Muchos hemos tenido la experiencia de ver luciérnagas en plena naturaleza en las noches de verano, quizá en nuestro jardín, en una huerta o a la vera de un camino. De hecho, en comparación con otros muchos animalitos, son fáciles de reconocer. Cuando uno ve una lucecita brillando de noche sobre la hierba o entre la maleza, o acaso entre las oquedades de un muro de piedra, se puede estar casi seguro de que se trata de una luciérnaga.
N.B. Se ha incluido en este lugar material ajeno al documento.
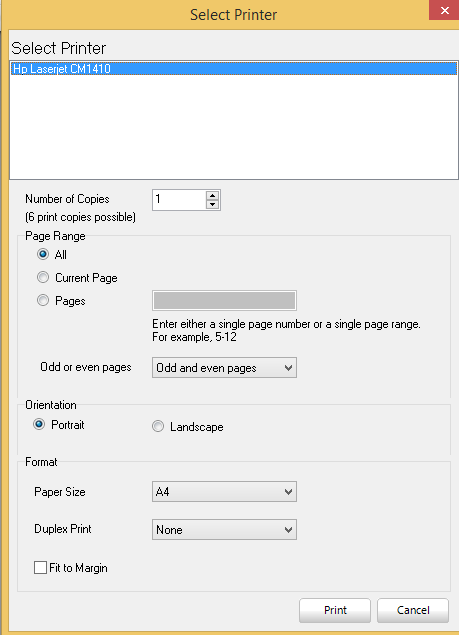Click the Duplex Print dropdown arrow
The width and height of the screenshot is (459, 635).
click(288, 530)
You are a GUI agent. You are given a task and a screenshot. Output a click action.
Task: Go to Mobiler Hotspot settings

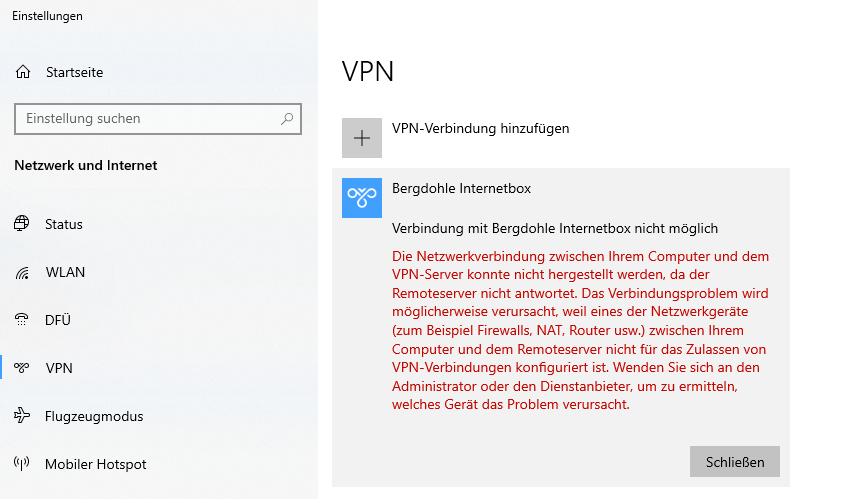[x=96, y=464]
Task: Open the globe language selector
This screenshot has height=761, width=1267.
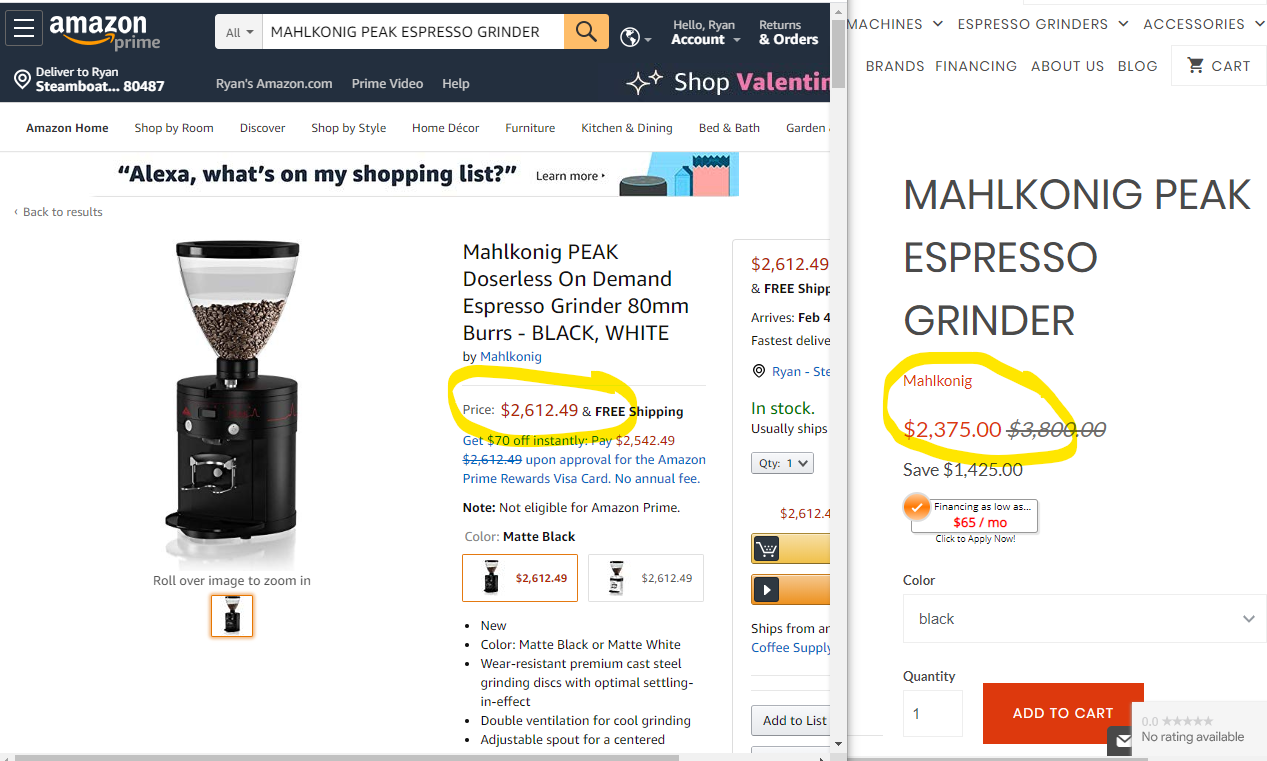Action: pos(636,38)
Pero, cada vez se ven menos.
La iluminación artificial en calles, plazas y carreteras (por poner algunos ejemplos) alcanza con frecuencia el calificativo de contaminación lumínica y sus efectos negativos sobre diversas especies está comprobado científicamente.
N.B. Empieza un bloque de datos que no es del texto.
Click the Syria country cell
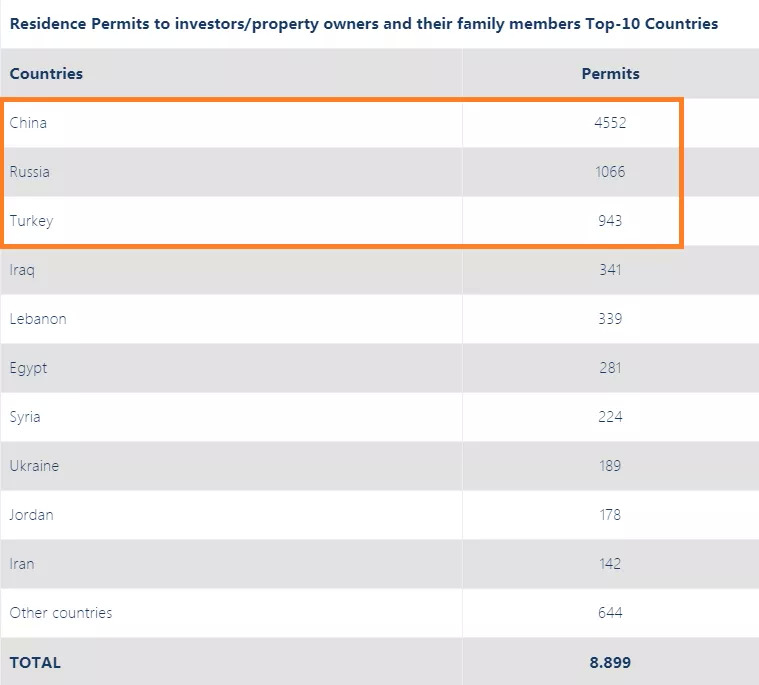This screenshot has height=685, width=759. click(x=25, y=417)
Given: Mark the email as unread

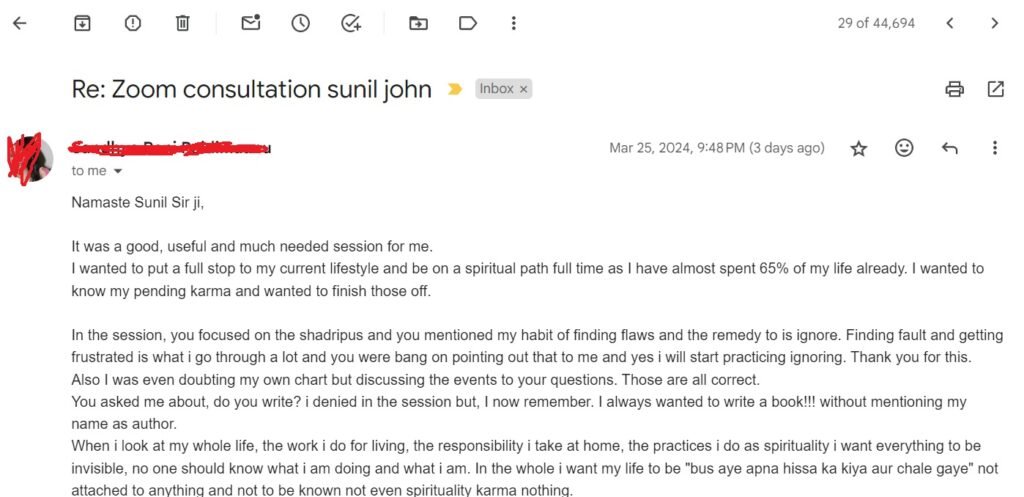Looking at the screenshot, I should click(x=251, y=23).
Sin ir más lejos, el pasado mes de abril se publicó en la revista Journal of Experimental Biologel resultado de un estudio de un equipo de investigadores de la Universidad de Sussex (Reino Unido) en el que se presentaba una hipótesis que puede explicar definitivamente por qué los insectos se siente fatalmente atraídos por la luz artificial.
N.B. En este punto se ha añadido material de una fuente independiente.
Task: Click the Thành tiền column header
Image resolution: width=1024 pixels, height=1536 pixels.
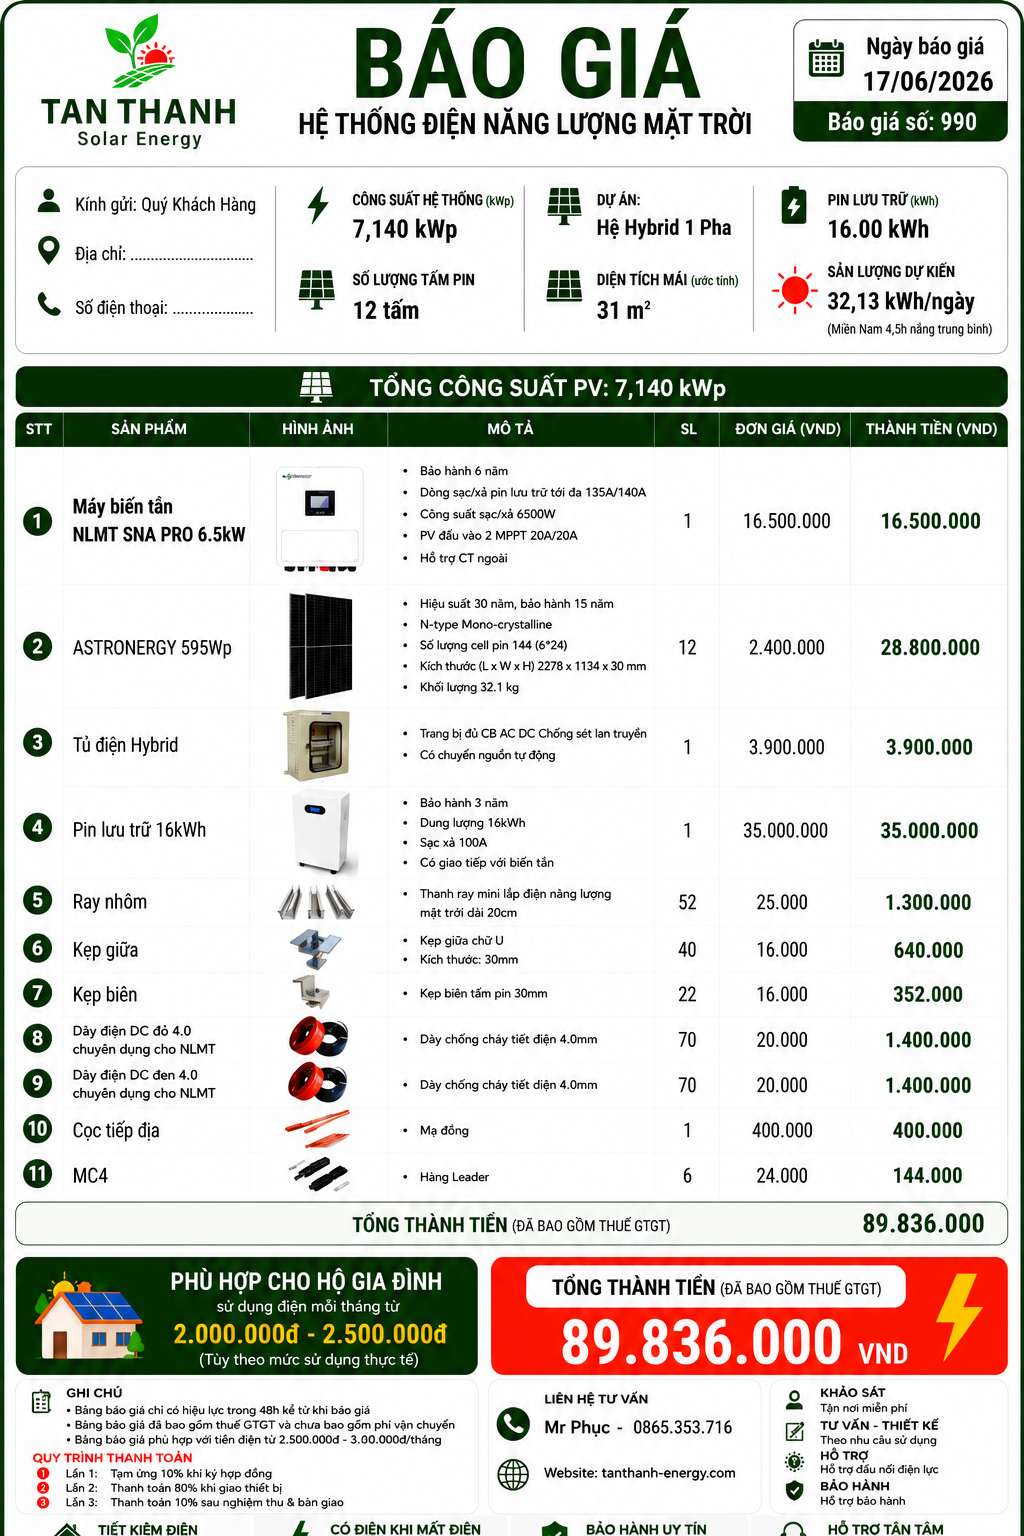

En muchas especies de insectos voladores, la luz artificial altera la orientación y provoca la muerte por quemaduras, extenuación o indefensión ante los depredadores.
También se conocen desde hace tiempo los riesgos potenciales de la iluminación artificial para una familia de insectos coleópteros que reciben la descriptiva denominación de lampíridos (Lampyridae); popularmente, luciérnagas o gusanos de luz.
Un equipo de investigadores de la Universidad de Sussex (Reino Unido) ha profundizado ahora en el estudio de los efectos de la contaminación lumínica en ejemplares de luciérnaga común europea (Lampyris noctiluca) y sus datos confirman el peor de los escenarios.
Los autores del estudio, publicado en la revista Journal of Experimental Biology, han podido demostrar con datos recogidos en el medio natural y en laboratorio que en condiciones de contaminación lumínica las luciérnagas macho tienen muchas dificultades para localizar a las hembras emisoras de luz y, en consecuencia, se hace cada vez más difícil el apareamiento y reproducción.
Pero también, la pérdida de hábitat y el uso de pesticidas son otras amenazas que se unen a la contaminación lumínica y que ponen en peligro a las luciérnagas en todo el mundo, elevando el espectro de extinción para ciertas especies y los impactos relacionados en la biodiversidad y ecoturismo.»Muchas especies de vida silvestre están disminuyendo porque su hábitat se está reduciendo -señalan los autores del estudio-, algunas luciérnagas son amenazadas especialmente cuando desaparece su hábitat porque necesitan condiciones especiales para completar su ciclo de vida”.
Tienen caparazón y poseen alas para volar en busca de esa fosforescencia que, desde los arbustos o el suelo, los reclama para el amor. Un faro de señales amorosas fosforescentes que desgraciadamente, también se va apagando. Quién no las ha visto hace unos cuantos años y ahora en muy poquitas ocasiones, y quedábamos absortos observándolas. Para los que hemos conocido días y noches veraniegas con campos llenos de vida es algo muy triste y un claro síntoma de que el «progreso» nos está llevando al desastre medioambiental. Como en muchos casos semejantes, un sospechoso principal: el ser humano y su avance imparable. La pérdida de hábitat, la contaminación luminosa y el uso de herbicidas y plaguicidas parecen ser algunos de los responsables.
Sin duda, somos muchas y muchos quienes queremos mantener a las luciérnagas iluminando nuestras noches durante mucho, mucho tiempo. Además, las luciérnagas, especie de insecto luminiscente, es considerado un indicador clave para conocer el estado de conservación de los bosques húmedos y su biodiversidad en diferentes zonas del planeta.